Evaluate stored health data against predefined rules, generate alerts, and update them dynamically as new information is entered.

Feature 5

Dashboard And Visualization

Summarize family health records, display active alerts, and refresh derived insights in real time or on demand.

Feature 6

Database Demo Layer

Provide controlled SQL execution and CRUD demonstration workflows through the application interface.

Quality And Safety Requirements

  • Support 100 concurrent users.
  • Load key pages within 3 seconds and action responses within 2 seconds.
  • Maintain at least 99% availability excluding scheduled maintenance.
  • Ensure HTTPS, authentication, owner-only access, secure credential storage, and privacy awareness.
  • Keep alerts informational and preventive rather than diagnostic.

Domain Model

Phase 3 defines the key entities as User, Family Member, Health Event, Risk Alert, Appointment, and Dashboard Summary, reinforcing a user-owned data model in which one user manages multiple family members and each member can hold events and alerts.

Visuals

Prototype And Presentation Imagery

You added real prototype screens in the project images folder, so this section now uses them directly to support the report-driven narrative.

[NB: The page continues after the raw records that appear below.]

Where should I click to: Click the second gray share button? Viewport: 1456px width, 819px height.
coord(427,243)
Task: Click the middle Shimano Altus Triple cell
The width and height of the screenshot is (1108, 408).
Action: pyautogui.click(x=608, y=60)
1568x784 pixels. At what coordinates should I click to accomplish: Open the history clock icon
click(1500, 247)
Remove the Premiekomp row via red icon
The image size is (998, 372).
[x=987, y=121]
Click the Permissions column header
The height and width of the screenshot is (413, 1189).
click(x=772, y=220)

Alert And Recommendation Flow

The medical alerts interface visually complements the reports’ emphasis on rule-based preventive alerts, notification history, and recommendation content that guides users toward next steps without crossing into diagnosis.

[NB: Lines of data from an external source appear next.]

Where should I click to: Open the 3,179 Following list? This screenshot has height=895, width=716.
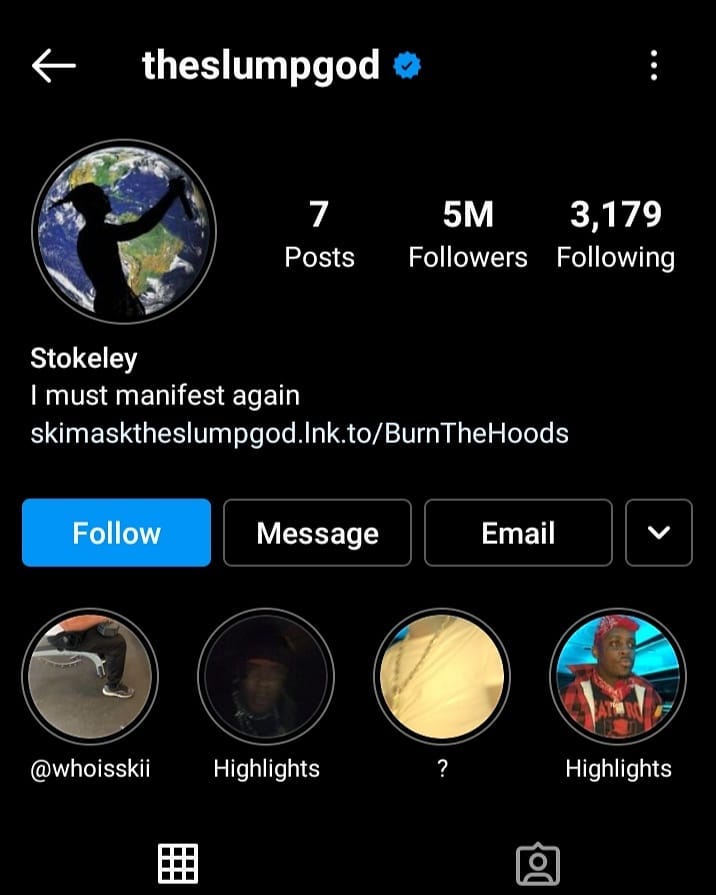click(616, 233)
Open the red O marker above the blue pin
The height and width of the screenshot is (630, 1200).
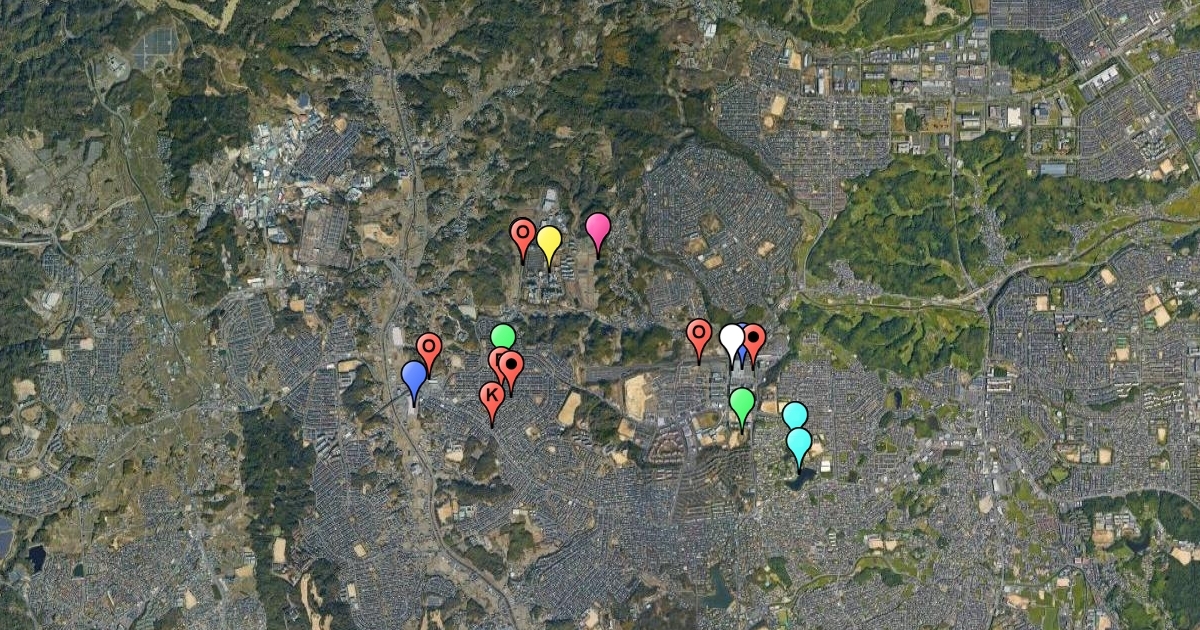(429, 348)
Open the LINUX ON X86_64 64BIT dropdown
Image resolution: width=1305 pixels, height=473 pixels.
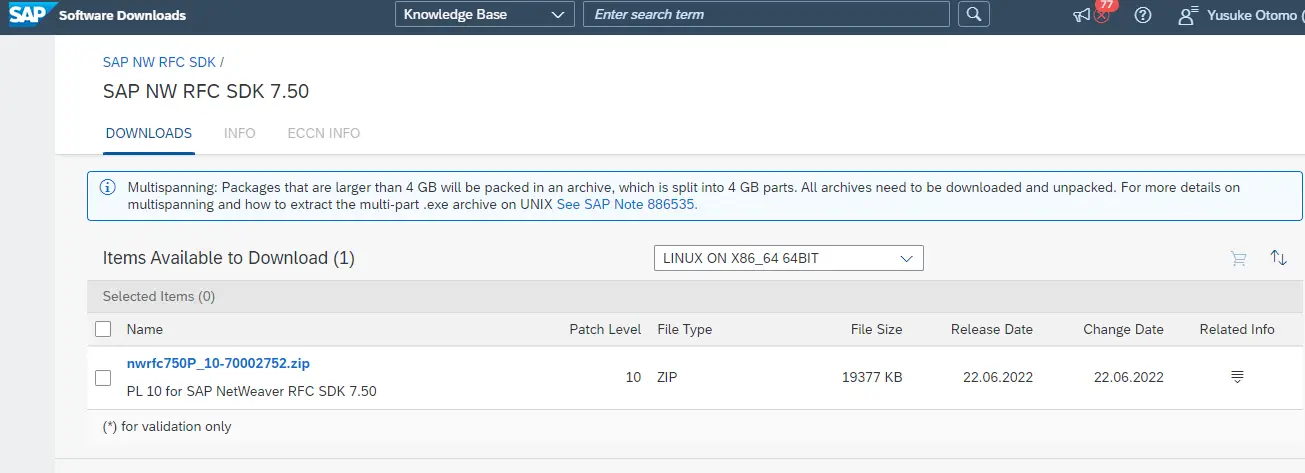pos(788,258)

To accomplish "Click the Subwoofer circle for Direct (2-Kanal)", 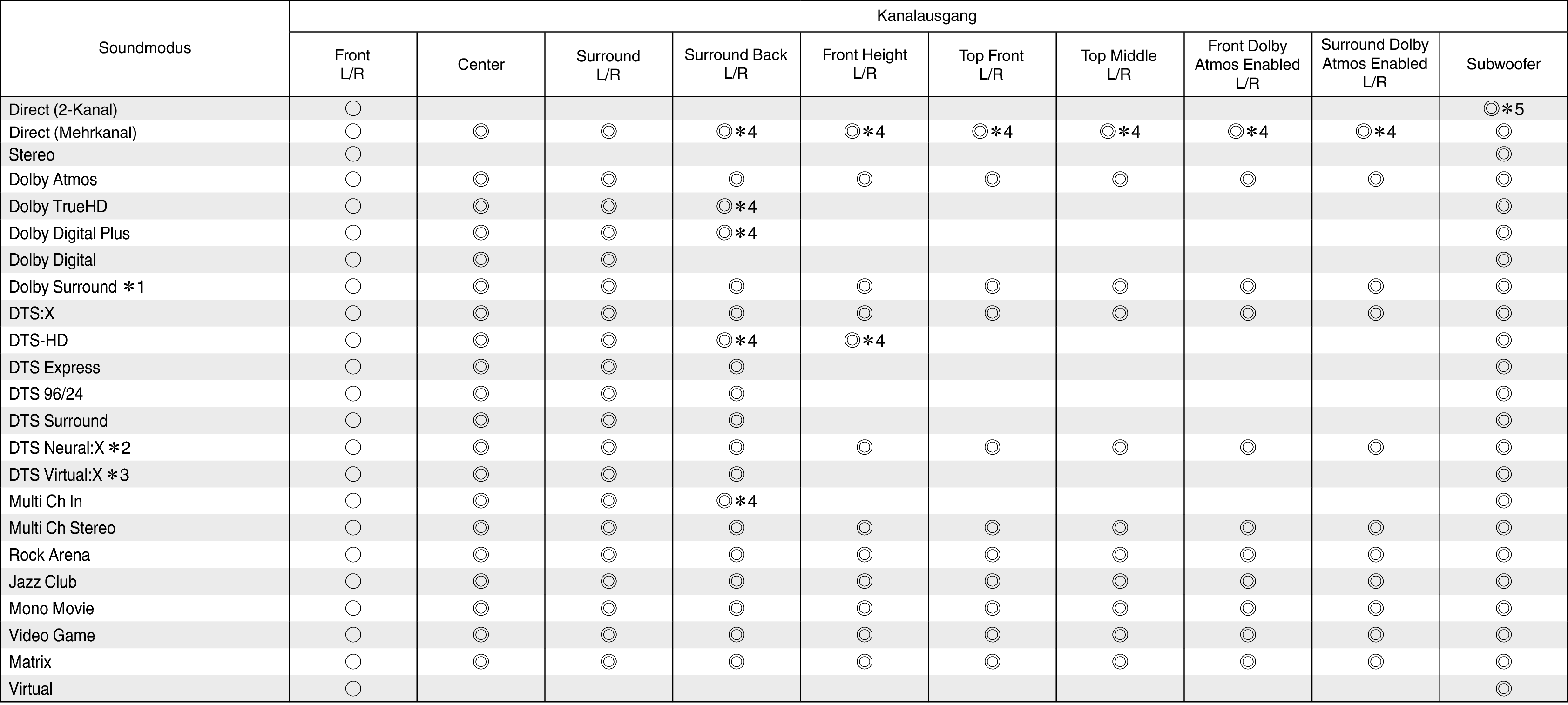I will click(1491, 109).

Why These Screens Fit The Presentation

These images map directly to major report themes: family-centered data ownership, preventive alerting, dashboard summaries, privacy-aware access, and the bridge between patient and provider workflows in a healthcare web application.

Product Experience

How The Platform Feels In Use

These additional screens make the presentation feel complete by showing entry, guidance, prevention, and follow-up moments across the user journey.

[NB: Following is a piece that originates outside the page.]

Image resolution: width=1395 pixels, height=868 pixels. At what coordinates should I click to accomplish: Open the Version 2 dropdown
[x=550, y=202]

Access Secure login and role-based protection are visible from the first interaction.
Prevention Risk scoring and recommendations keep the product aligned with preventive, not diagnostic, care.
Action Appointments and alerts turn stored data into practical next steps for users and providers.
Education The awareness hub supports long-term engagement beyond one-time data entry.
Validation

Evidence Of Acceptance And Quality

The reports include both quantitative and qualitative support for the direction of the system.

Stakeholder Acceptance

Phase 3 records strong positive agreement around preventive-health tracking, risk alert functionality, and the family-centered interaction model, noting that more than 80% of participants accepted the proposed system features.

Survey-Backed Direction

Phase 2 highlights clear demand for family-centered functionality, preventive alerts, security and privacy protections, and bilingual usability, while also identifying future interest in AI prediction, emergency alerts, wearable integration, and trend tracking.

Validation Point

Security And Privacy

Role-based access control and privacy protection received strong stakeholder emphasis, consistent with PDPL-aware handling across the reports.

Validation Point

Bilingual Readiness

The language preference split in Phase 2 and the repeated Phase 1 and Phase 3 requirements make bilingual Arabic and English support a validated necessity, not just a design preference.

Validation Point

Clinical Framing

Healthcare interviews helped shape the system as a preventive support tool with structured summaries and recommendations, while keeping diagnosis out of scope.

Closing

What We Delivered Through The Reports

Taken together, the three reports show a coherent software-analysis arc from business need to structured specification.

Source basis for this presentation: Phase 1 Vision & Scope, Phase 2 Requirements Elicitation, and Phase 3 Requirements Analysis reports, plus the local project images already present in the repository. No additional project facts were introduced beyond those materials.